A meeting held by Cabinet in Abu Dhabi has resulted in the adoption of a new Federal Law on Bankruptcy in the UAE.

The final draft of the new federal bankruptcy law is expected to have a positive impact on the national economy, aimed at “strengthen[ing] the legal sustainability and attractiveness of the investment environment in the UAE, and to increase the ease of doing business,” wrote His Highness Sheikh Mohammed Bin Rashid Al Maktoum, Vice President and Prime Minister of the UAE and Ruler of Dubai on his official Twitter account.

The enactment of the new federal law will add a much-needed positive outlook on the national economy, make room for international adaptability and provide support to businesses in their financial goals, ultimately positively impacting the economic growth of the UAE. The support will be in the form of improved access to bank funding for businesses and an increased asset quality in the banking sector.

The current legislation provides for jail terms to those companies and businesses falling into financial distress and debt which has in the past driven business owners and managers to leave the country and their unpaid debts behind.

The issuance of bad cheques has long been reported by UAE residents as one of their major concerns while doing business in the Emirates – the implications of criminal charges provided by Article 401 of the Penal Code for bad cheques are a cause of business insecurity.

Coupled with the ‘rescue scheme’ led by the UAE banking industry to halt criminal prosecutions for bounced cheques drawn by small to medium-sized business customers, the adoption of the new federal law governing bankruptcy and insolvency will allow business owners and managers to either restructure or liquidate (and not forcefully unwind) their businesses in a manner that is provided for and compliant with the legal framework, thus also allowing creditors to recover their debts.

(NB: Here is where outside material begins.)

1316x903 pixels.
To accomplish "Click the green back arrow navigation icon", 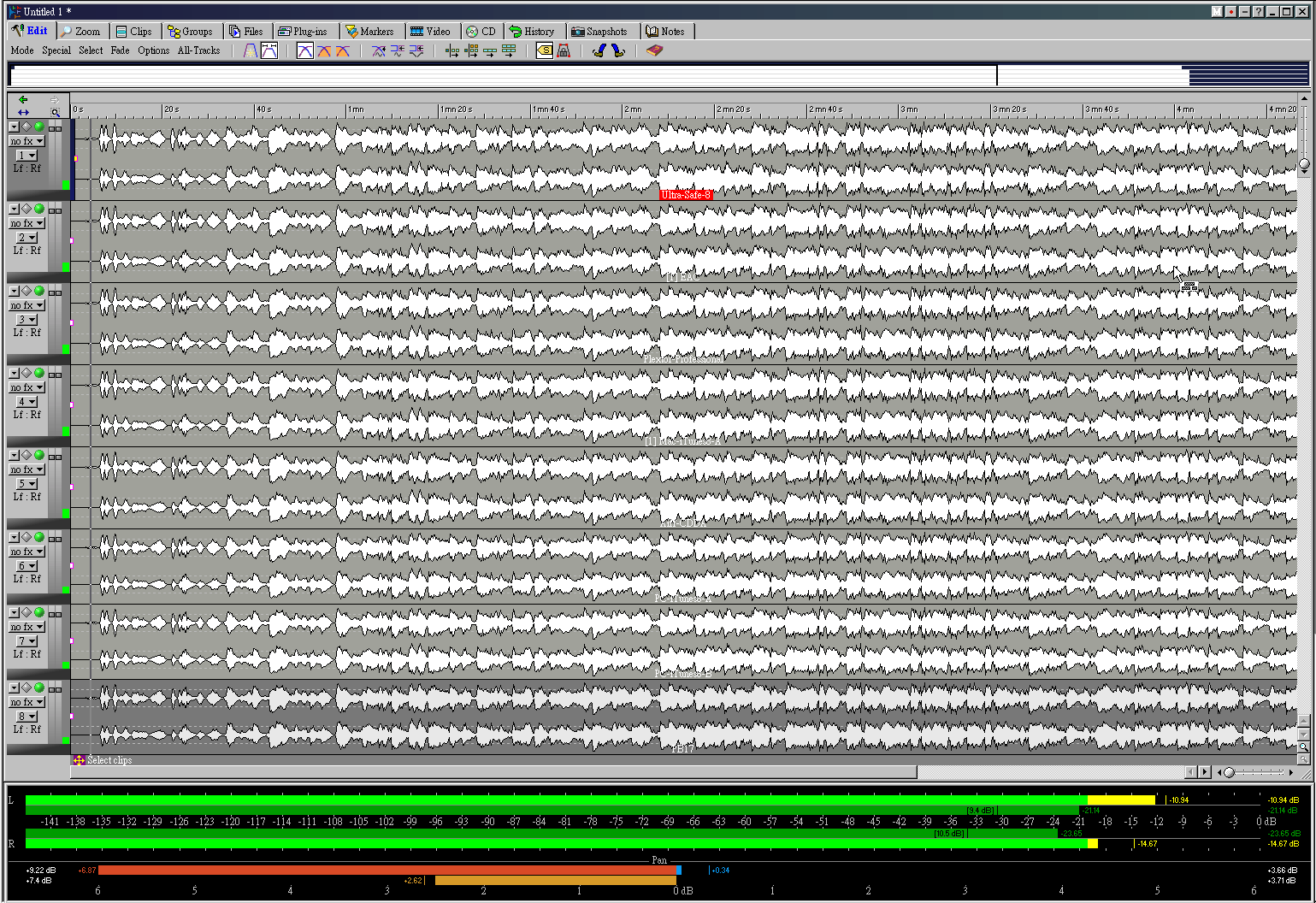I will (x=23, y=100).
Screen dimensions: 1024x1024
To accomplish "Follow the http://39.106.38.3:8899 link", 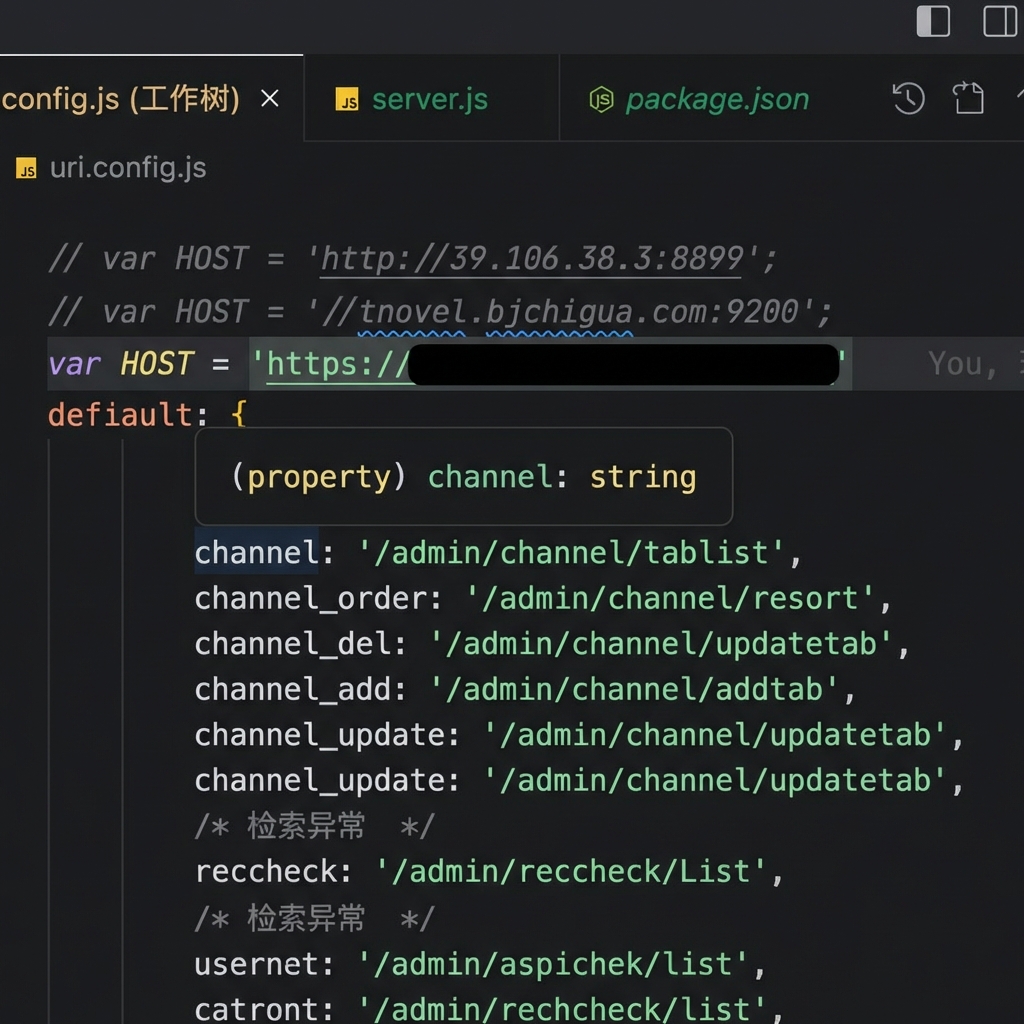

In times of tough economic environments, SMEs are the first to be affected, with increased chances of falling bankrupt. The UBF estimated AED 7 billion SME bad debts following the fleeing of a number of business owners from the country.

According to the UAE Banks Federation Annual Report-2014, financing SME activity is now vital for a burgeoning economy.

Introductory comments of the provisions contained in the law are soon to follow. The UAE’s Ministry of Finance is scheduled to share further details of the new federal law in a media round table today (September 6).